Мурашки бегут по коже, когда он проводит комочком снега по моей груди.
— Даже тогда я найду тебя.
— Ты обещаешь? — шепчу я, закрывая глаза, когда восхитительное ощущение льда перекатывается вокруг моего соска.
— Всегда.
Он ласкает твердую горошину, согревая мою кожу своим языком.
— Так приятно, — говорю я, протягивая руку назад и запуская пальцы в его волосы. — Еще.
Еще один маленький комочек снега остается на моей груди, кружась и заставляя мою голову опуститься к нему на плечо.
— Ты не единственная, кто хочет умереть счастливой.
Михаил выскальзывает из-под меня и переворачивает, толкая грудью на заснеженную палубу.
— Я не могу придумать лучшего способа искупить свои грехи, чем попасть туда через твою сладкую пизду.
К тому времени, как я проснулась этим утром, Михаила уже не было. Он оставил сообщение, в котором говорилось, что вернется к 10 утра и мы встретимся в кафе за завтраком. Наш рейс запланирован на полдень, и хотя у нас еще есть два часа, я не могу избавиться от чувства беспокойства. У меня в груди тяжесть, с которой ничего не могу поделать, но, вероятно, это потому, что он не ответил ни на один из моих звонков или сообщений.
Детка, где ты?
Я снова набираю номер его мобильного, и на этот раз он переходит сразу на голосовую почту. Начинается паника.

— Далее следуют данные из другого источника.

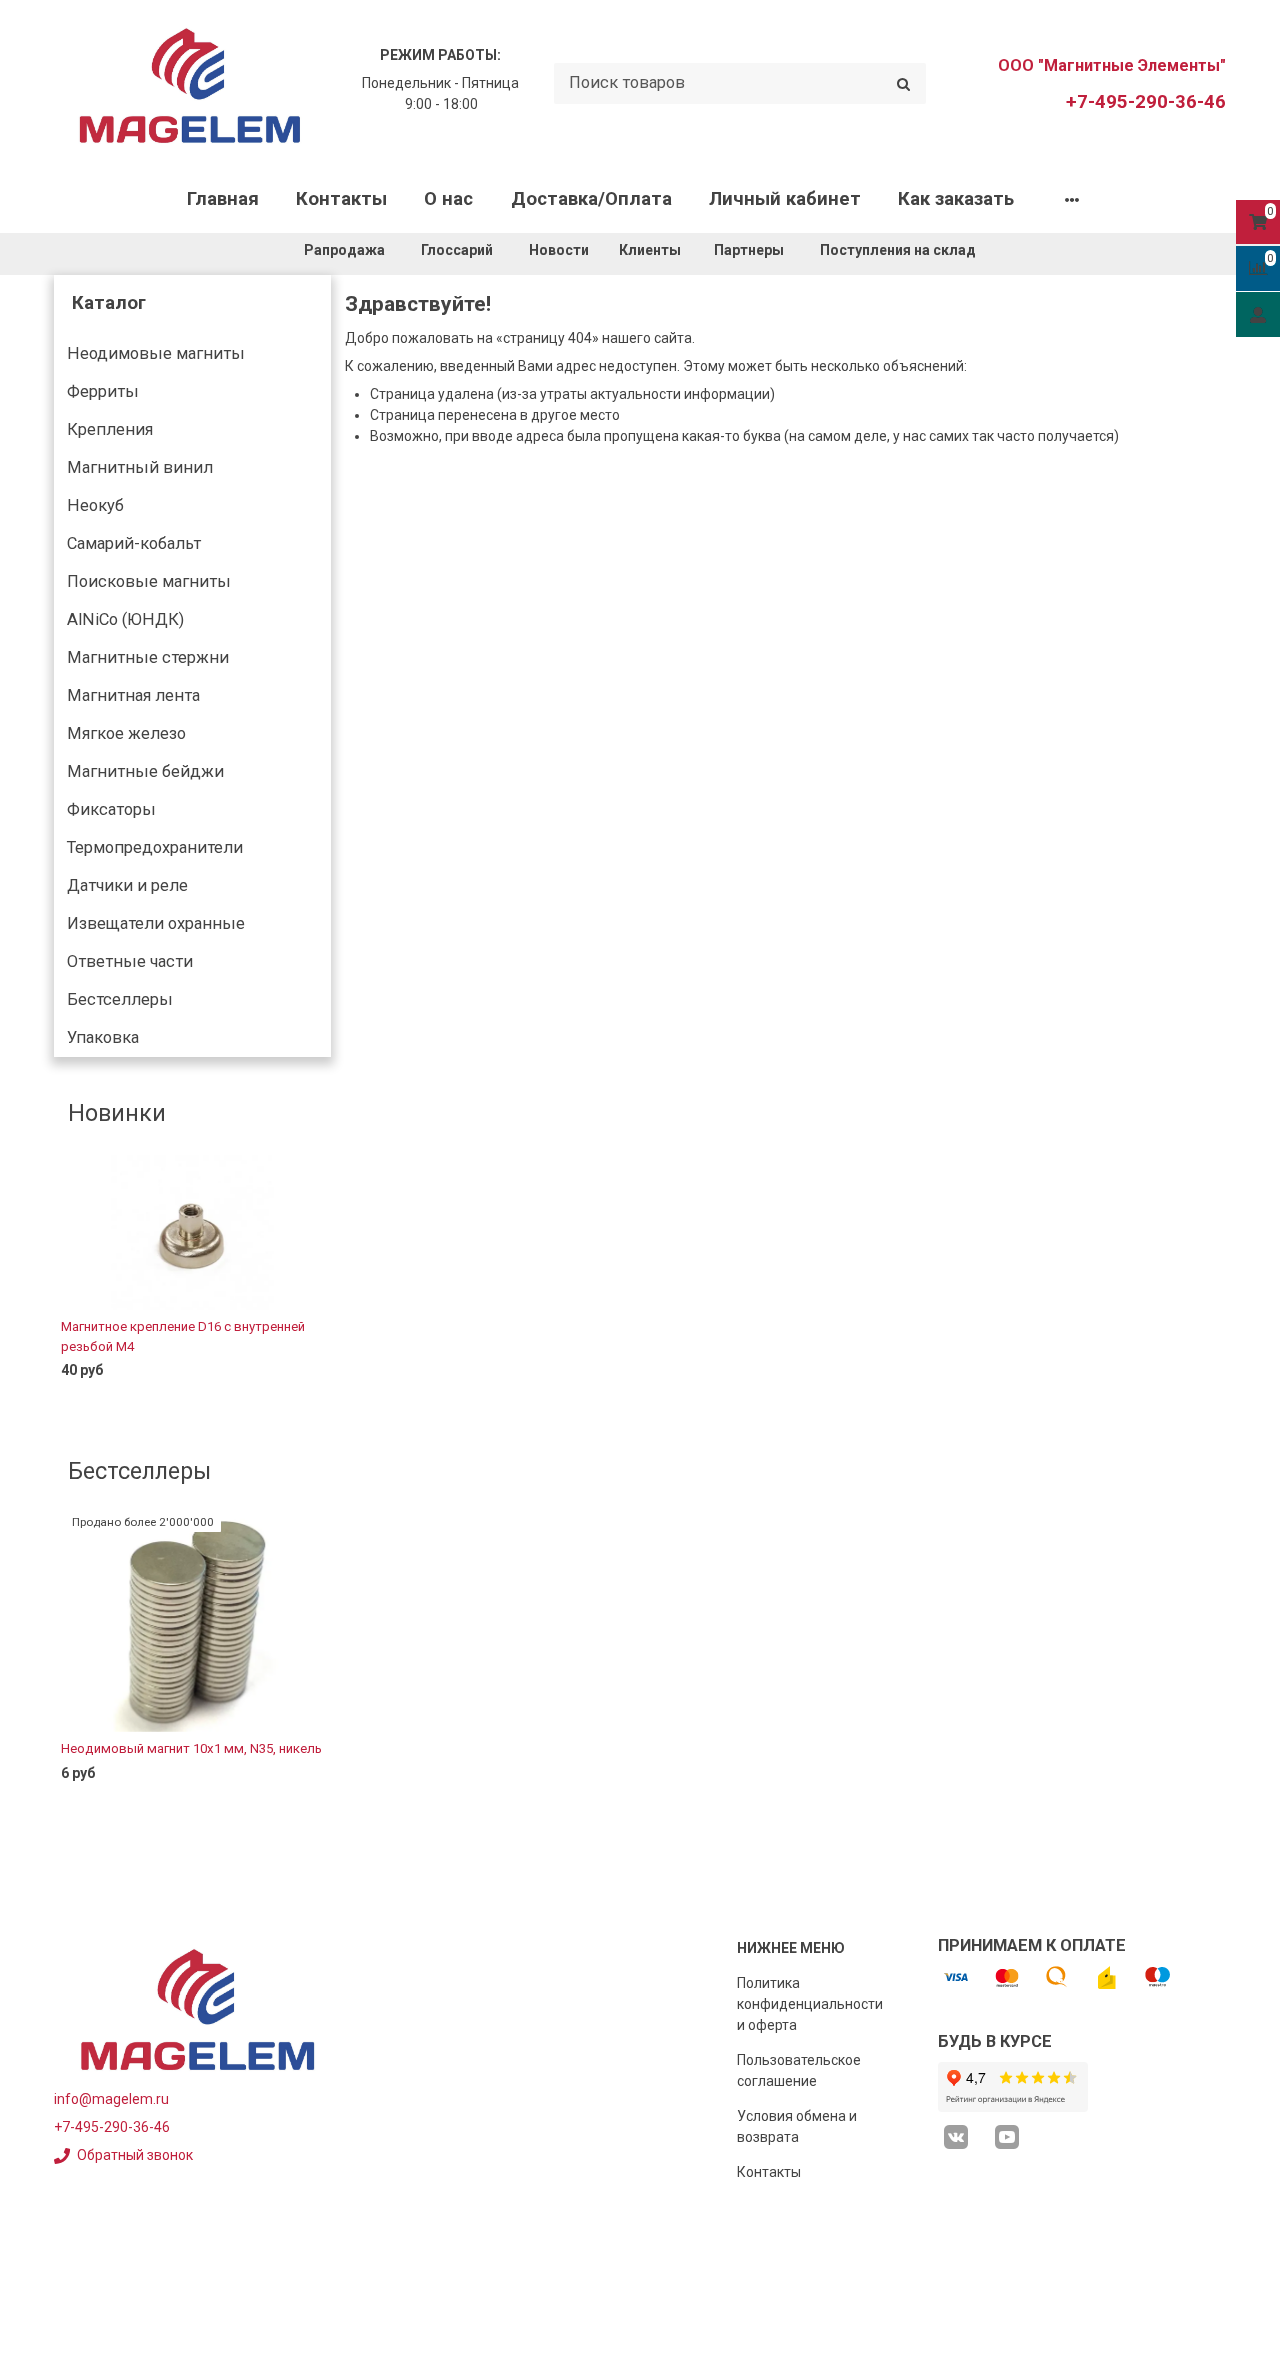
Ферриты (103, 391)
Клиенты (651, 250)
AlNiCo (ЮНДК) (125, 619)
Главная (223, 199)
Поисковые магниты (149, 581)
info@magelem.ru (111, 2099)
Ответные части (130, 961)
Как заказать (956, 199)
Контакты (341, 199)
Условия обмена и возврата (797, 2126)
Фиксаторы (111, 809)
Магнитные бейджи (145, 771)
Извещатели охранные (156, 923)
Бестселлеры (120, 999)
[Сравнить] (301, 1402)
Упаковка (103, 1037)
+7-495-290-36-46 (1146, 102)
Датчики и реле (127, 885)
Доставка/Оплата (591, 199)
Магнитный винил (140, 467)
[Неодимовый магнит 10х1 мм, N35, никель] (192, 1623)
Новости (559, 250)
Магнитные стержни (148, 657)
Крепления (110, 429)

Я вскакиваю на ноги, не уверенная, куда, черт возьми, иду, но мне нужно двигаться. Мне нужно чувствовать, что я что-то делаю…что угодно, чтобы сжечь этот адреналин.
Михаил здесь никого не знает. Я не могу придумать ни одной вещи, которую он мог бы сделать, которая удерживала бы его подальше от телефона, не говоря уже о том, чтобы выключить его.
Что-то не так.
Когда разворачиваюсь, то натыкаюсь на то, что кажется кирпичной стеной. Чьи-то руки сжимают мои плечи до боли.
Черт. Один из мужчин прошлой ночи нашел меня?
Когда я тянусь за своим огнестрельным оружием, вижу знакомое лицо, смотрящее на меня сверху вниз. Темные брови раздраженно сдвинуты.
— Карло?
Карло — правая рука моего отца. Он был его партнером-телохранителем в течение многих лет. Но какого хрена он здесь делает?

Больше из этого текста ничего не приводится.